**Task details**. Set down exactly, and only, the lines from the one with "You are a computer-use" to the final line of the entries, both included.

Start of Data extract

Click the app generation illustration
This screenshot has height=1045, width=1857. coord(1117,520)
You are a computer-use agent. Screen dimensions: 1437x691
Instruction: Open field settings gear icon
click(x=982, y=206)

End of Data extract

**Exercise output**.
You are a computer-use agent. Screen dimensions: 1437x691
Instruction: Open field settings gear icon
click(x=982, y=206)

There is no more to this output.